%%

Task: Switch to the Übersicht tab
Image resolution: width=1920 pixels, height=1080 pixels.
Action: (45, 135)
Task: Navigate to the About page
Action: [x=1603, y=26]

%%

> [WORK TASK]:
All of the material, start to finish, should be retyped exactly.

> [ANSWER BELOW]:
Task: Switch to the Übersicht tab
Image resolution: width=1920 pixels, height=1080 pixels.
Action: (45, 135)
Task: Navigate to the About page
Action: [x=1603, y=26]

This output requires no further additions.